Meaning much of the beginning of this season has seen him building up the ranking points to get him back in business and ready to return to the Slams, Wimbledon handing the world number six the wildcard as he was just outside the top seven at qualification cut off.

And it’s a return that many are looking forward to as the lawns of SW19 wouldn’t be the same without the sound of his bullying backhand twanging off his racket on court.

Like Britain’s Reid he is on the same side of the draw as Kunieda, so will have to get past him to make it to the final but he has form in beating the World number one, not just this year at the Georgia Open but also way back in 2015 at the year-end singles masters event .

At the time Kunieda was on a nearly three year unbeaten run, but Gerard ended it on his way to lifting the title, defeating him twice in the same week.

“I can’t wait to start the competition here,” Gerard said.

And one of the aspects that could serve Gerard well is his serve, given that it’s one of the most powerful in the men’s game at the minute.

“I’m not going to go out there and try and make aces though I’m going to just try and get that first serve in,” he said. “If I serve well it gives me a big advantage so I’m going to go out there and play game.”

France’s finest

Another player to have scored a victory against Kunieda this season is France’s Stephane Houdet.

Over the years on tour the pair have built up quite the on court rivalry and they have already met in a Grand Slam final this year.

The result went Kunieda’s way but it was a close and competitive match and with Houdet on the opposite side of the draw to the World number one there is potential we could get to witness another classic final.

“We play chess on the tennis court every time,” Houdet said. “Shingo knows the game perfectly, he analyses everything and also when you play Shingo you don’t just face him you play the whole country because of the support he has.

“But like last year this men’s draw is so open, we can never say this person is going to win – all of our matches are tough – and this is what’s nice now in wheelchair tennis we have strong, competitive draws of eight players here at the Grand Slams.”

Houdet will be joined on his side of the singles draw by compatriot, and doubles partner, Nicolas Peifer.

Peifer is also a player who when he is playing his best tennis and focused can wipe anybody off the court and he’s coming into this week at Wimbledon having just scored a big win over Joachim Gerard at the Swiss Open tournament last week, giving him confidence.

The Argentinian ace

Gustavo Fernandez finished as runner-up last year to Olsson and is definitely looking to go one better and lift that trophy in 2018.

He opens his campaign this year against Kunieda and can go in confident knowing that at the warm-up tournament in Surbiton last week he scored a victory on grass over the world number one.

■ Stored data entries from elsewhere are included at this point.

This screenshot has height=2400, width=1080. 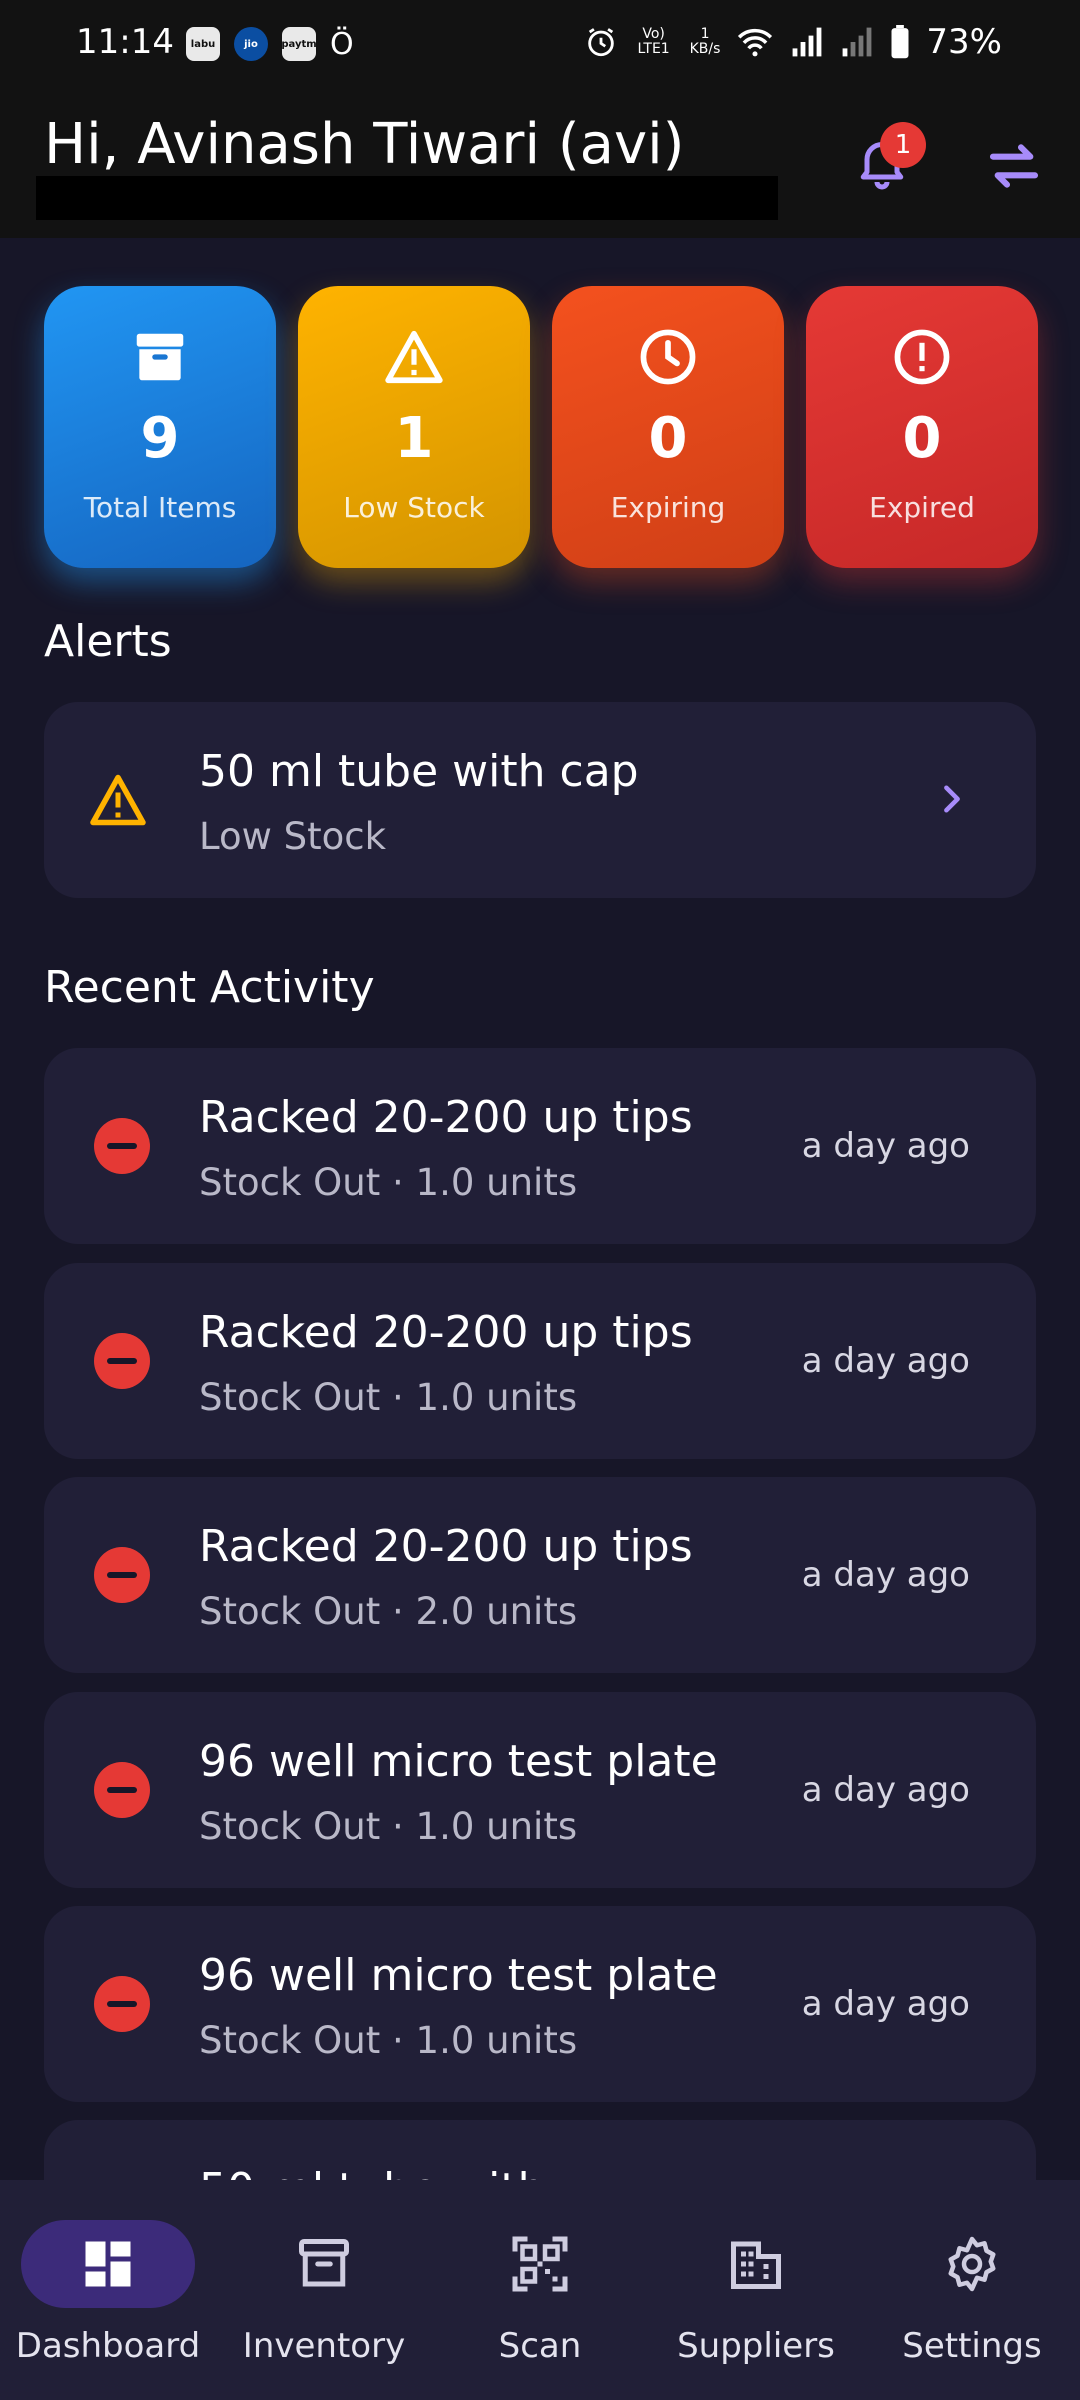 What do you see at coordinates (160, 508) in the screenshot?
I see `stat-label: Total Items` at bounding box center [160, 508].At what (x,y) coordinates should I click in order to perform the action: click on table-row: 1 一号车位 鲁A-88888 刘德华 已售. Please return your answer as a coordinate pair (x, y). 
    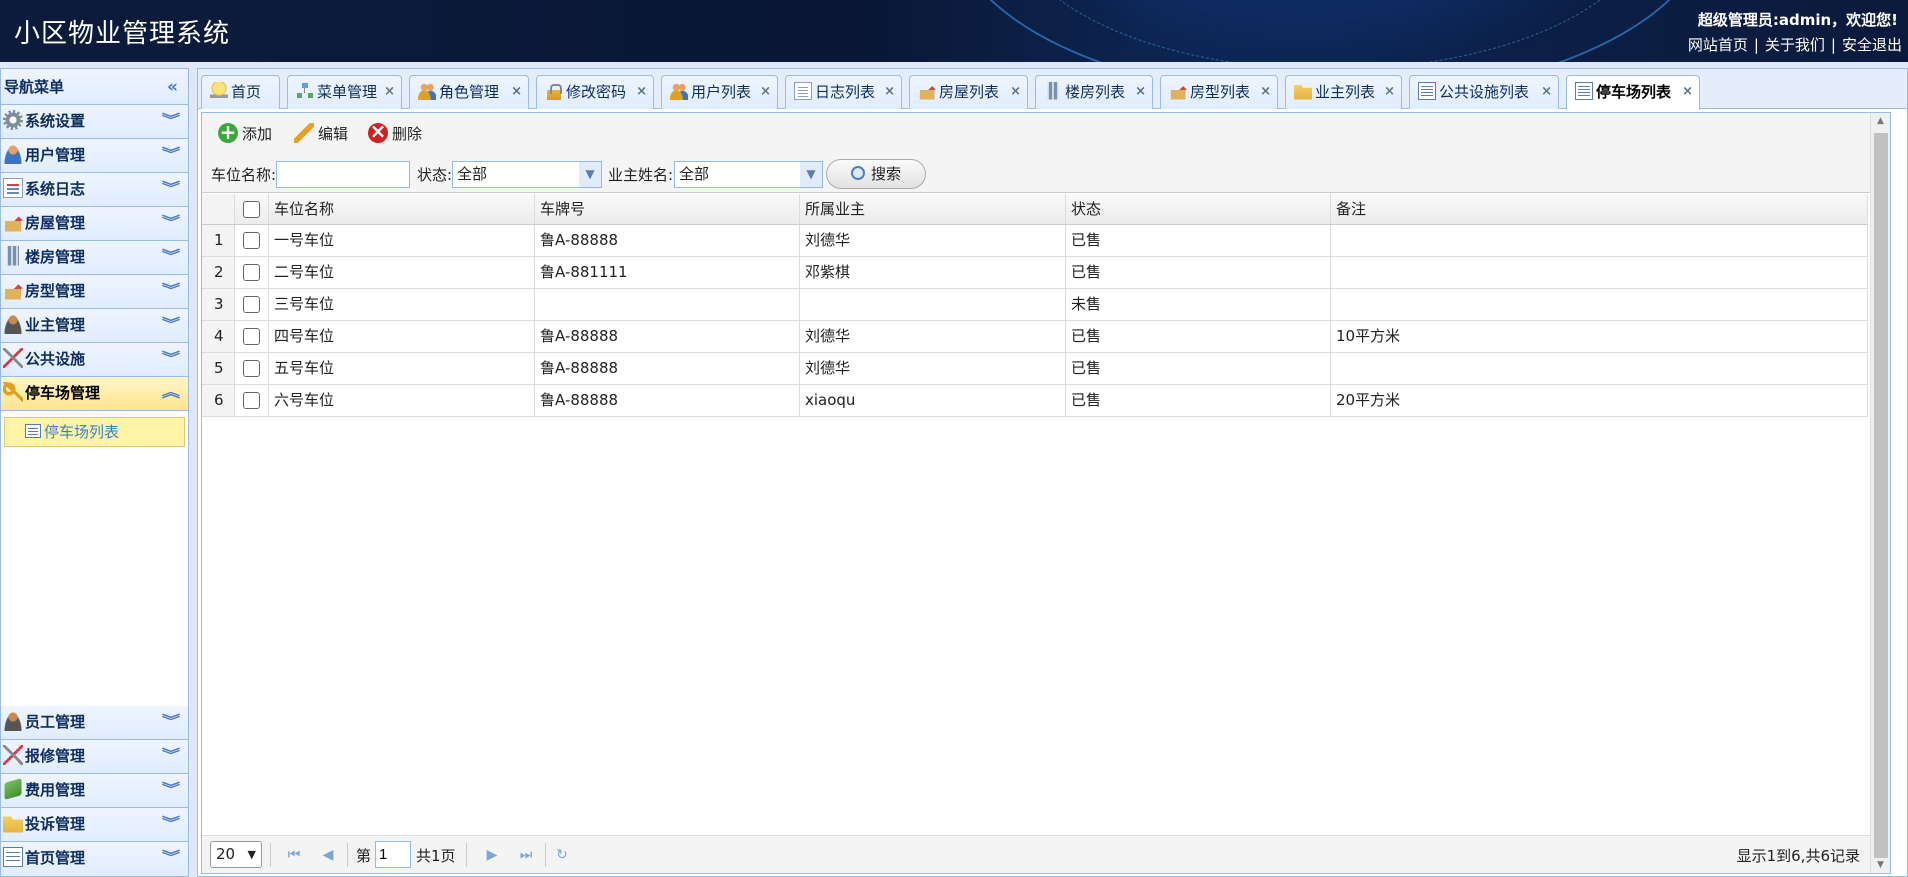
    Looking at the image, I should click on (1035, 241).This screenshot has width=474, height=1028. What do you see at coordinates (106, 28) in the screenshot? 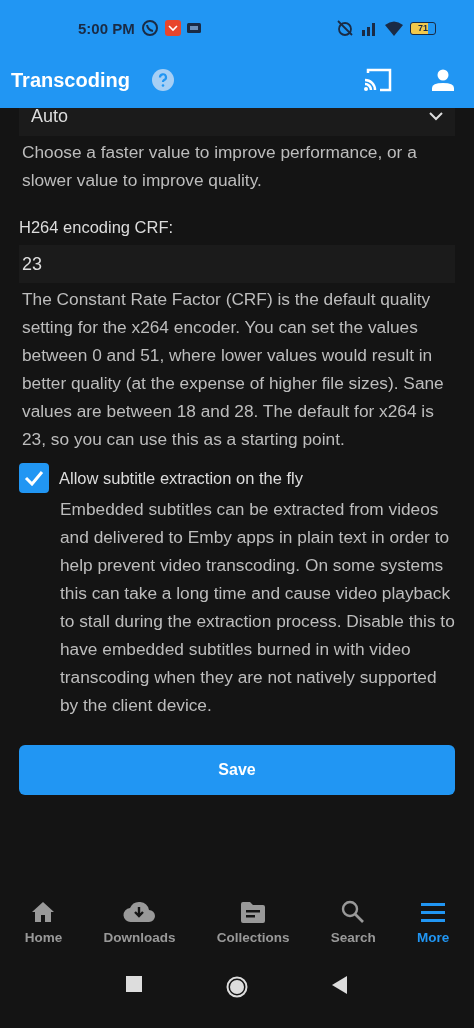
I see `status-time: 5:00 PM` at bounding box center [106, 28]. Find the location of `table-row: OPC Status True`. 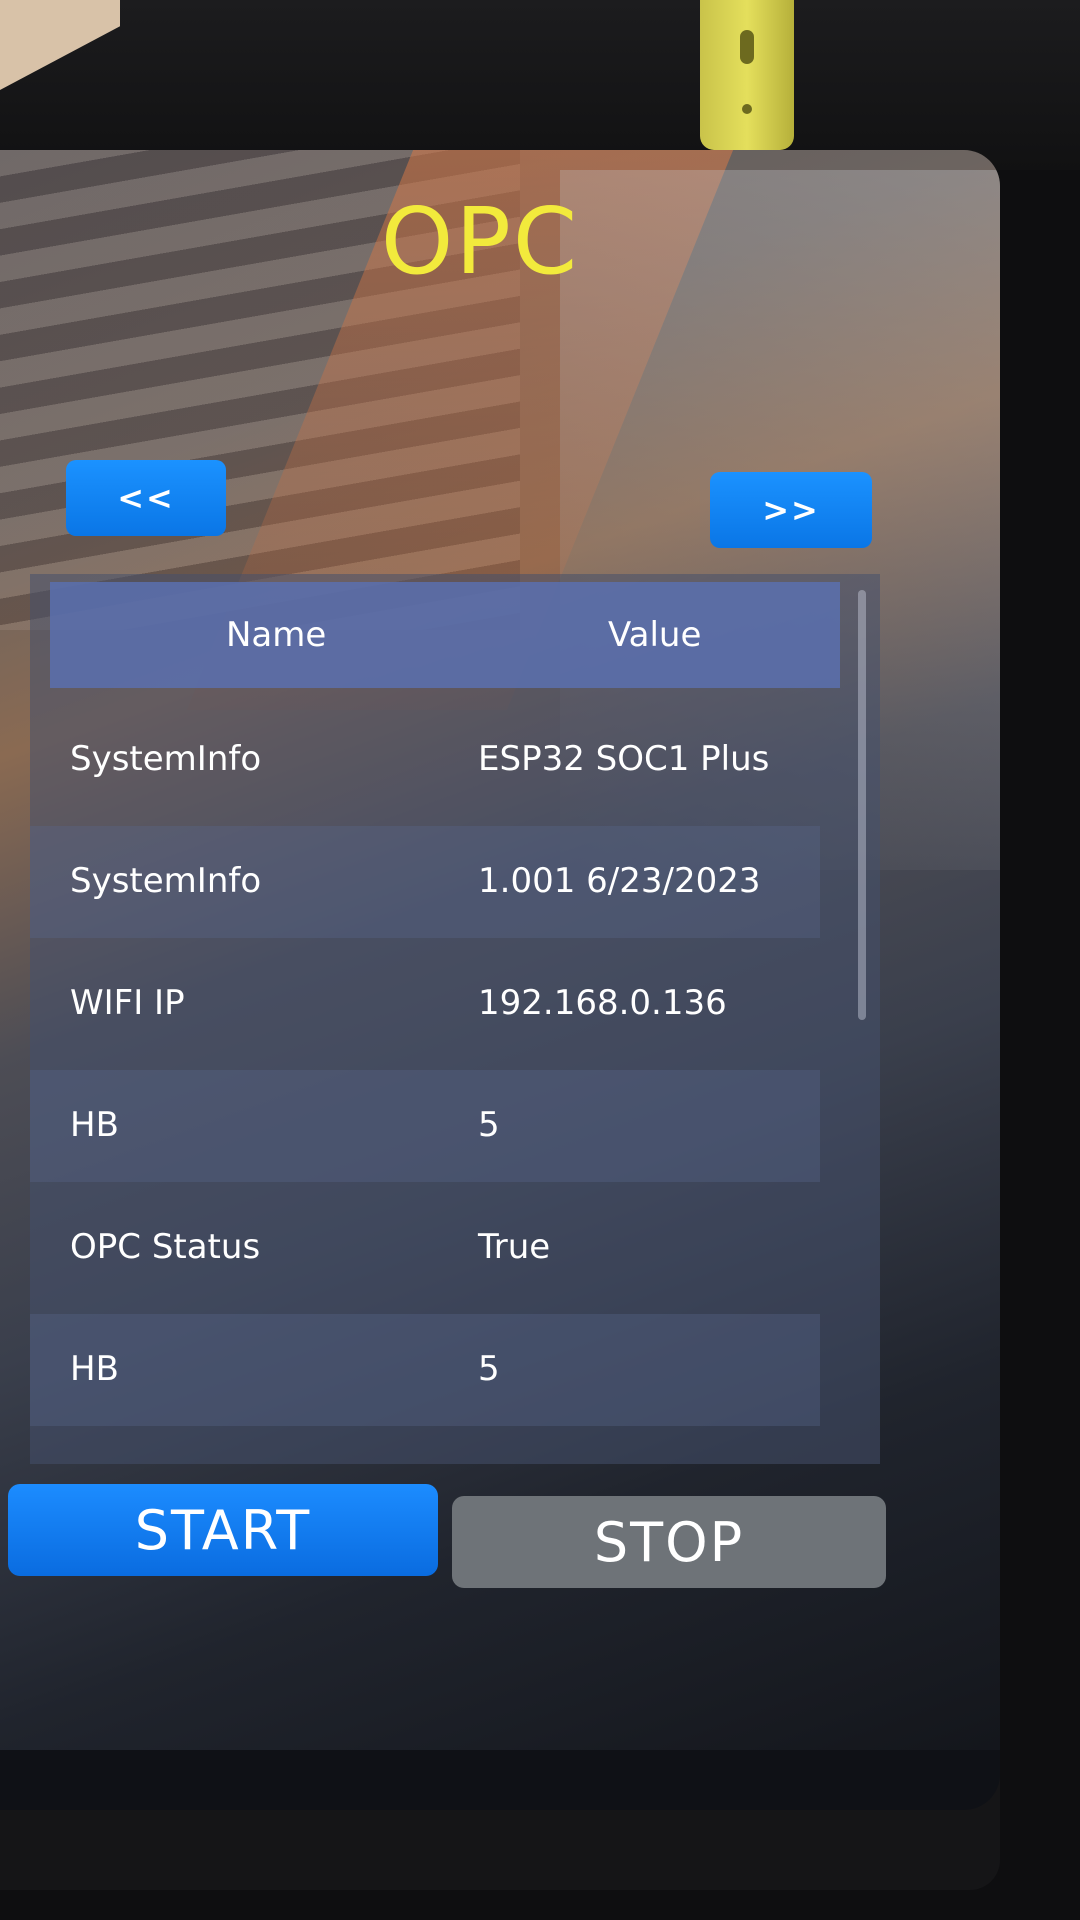

table-row: OPC Status True is located at coordinates (425, 1248).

Fernandez however, is not taking that for granted.

“Surbiton is an exhibition tournament and Wimbledon is a totally different feeling as we’re playing for points and there’s a lot of pressure and tension,” Fernandez said. “I think I have good chances and I’m ready to try and do my best and to play well at Surbiton has definitely given me confidence that I can.”

And Shingo will also have to watch out for the Fernandez special when he takes to the court against him, as the Argentinian has the unique ability to throw his racket from his hand when striking the ball and still win the point.

Fernandez laughed as he said; “I don’t know how I do it, maybe it’s a quality I have or maybe it’s just lucky.”